Nature Plants 5(10) , 1043-1056 (Sep 16 2019)

Author(s):

Ding, Yezhang, Murphy, Katherine M., Poretsky, Elly, Mafu, Sibongile, Yang, Bing, Char, Si Nian, Christensen, Shawn A., Saldivar, Evan, Wu, Mengxi, Wang, Qiang, Ji, Lexiang, Schmitz, Robert J., Kremling, Karl A., Buckler, Edward S., Shen, Zhouxin, Briggs, Steven P., Bohlmann, Jörg, Sher, Andrew, Castro-Falcon, Gabriel, Hughes, Chambers C., Huffaker, Alisa, Zerbe, Philipp, Schmelz, Eric A.

DOI:

10.1038/s41477-019-0509-6

Abstract:

Duplication and divergence of primary pathway genes underlie the evolution of plant specialized metabolism; however, mechanisms partitioning parallel hormone and defence pathways are often speculative.
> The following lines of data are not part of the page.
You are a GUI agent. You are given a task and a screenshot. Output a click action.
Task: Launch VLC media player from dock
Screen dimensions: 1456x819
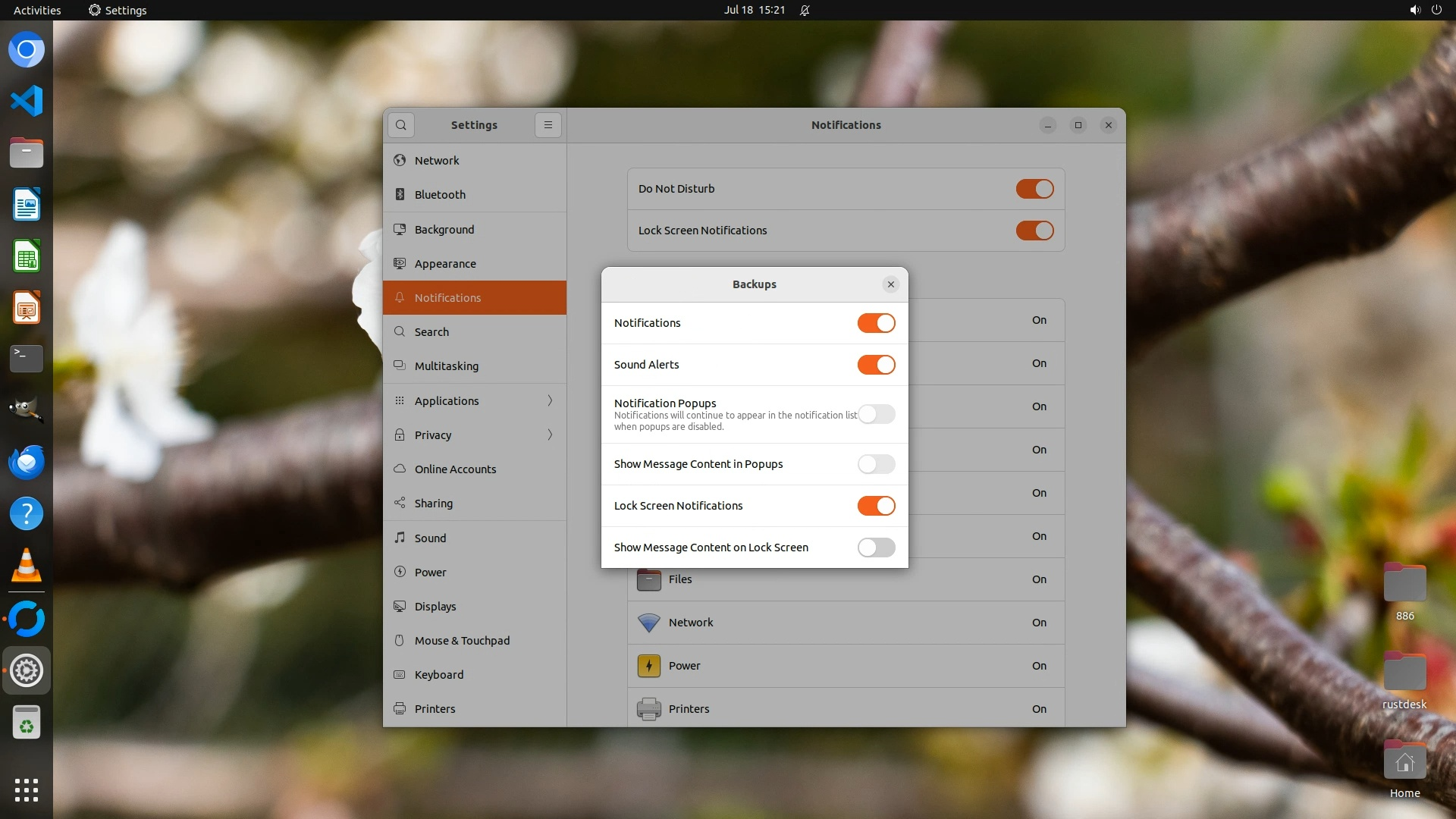pos(27,566)
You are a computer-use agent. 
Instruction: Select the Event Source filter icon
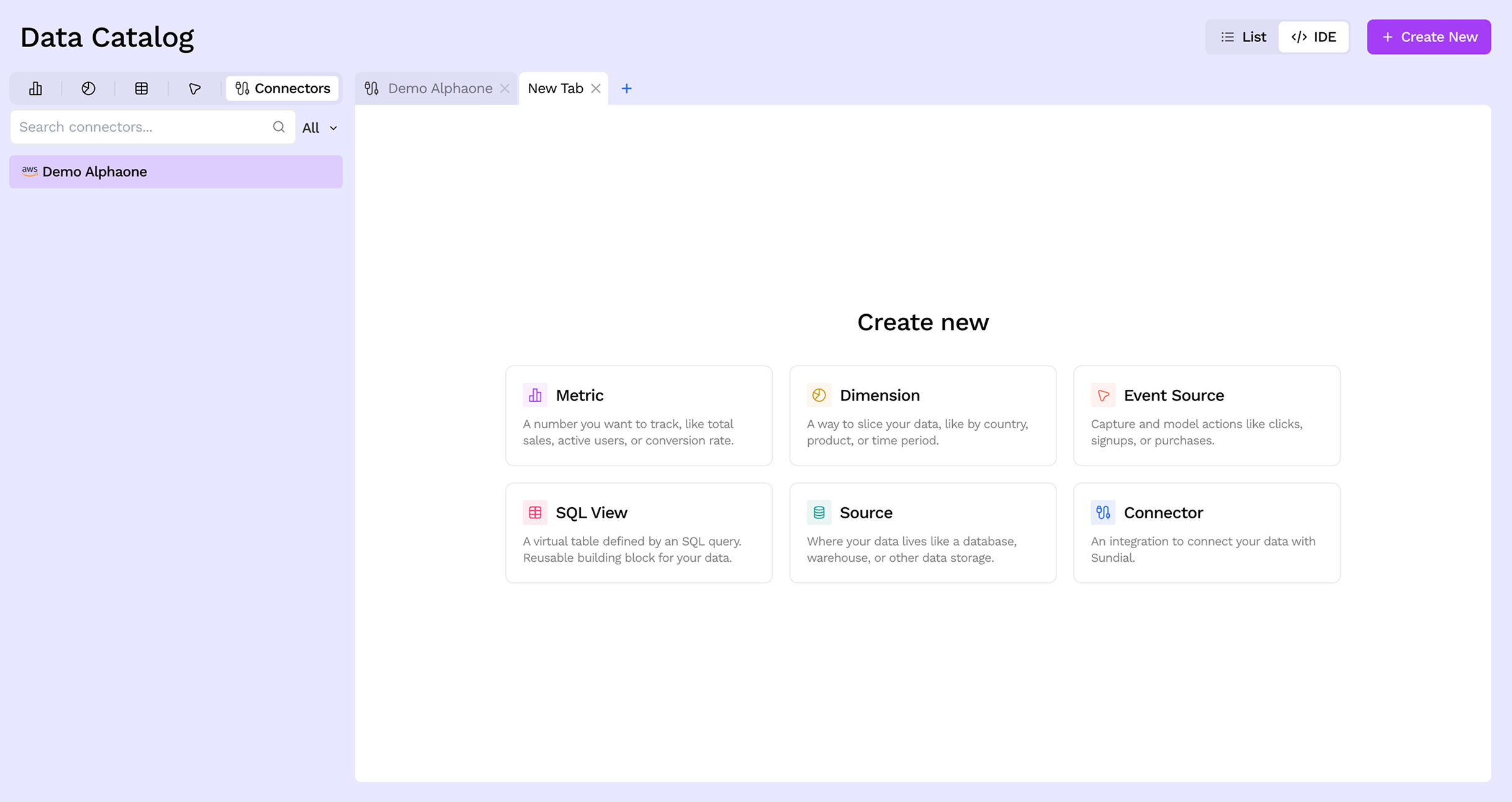pos(194,88)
For example, the primary pathway intermediate ent-kaurene is essential for gibberellin biosynthesis and is also a proposed precursor for maize antibiotics. By integrating transcriptional coregulation patterns, genome-wide association studies, combinatorial enzyme assays, proteomics and targeted mutant analyses, we show that maize kauralexin biosynthesis proceeds via the positional isomer ent-isokaurene formed by a diterpene synthase pair recruited from gibberellin metabolism. The oxygenation and subsequent desaturation of ent-isokaurene by three promiscuous cytochrome P450s and a new steroid 5α reductase indirectly yields predominant ent-kaurene-associated antibiotics required for Fusarium stalk rot resistance. The divergence and differential expression of pathway branches derived from multiple duplicated hormone-metabolic genes minimizes dysregulation of primary metabolism via the circuitous biosynthesis of ent-kaurene-related antibiotics without the production of growth hormone precursors during defence.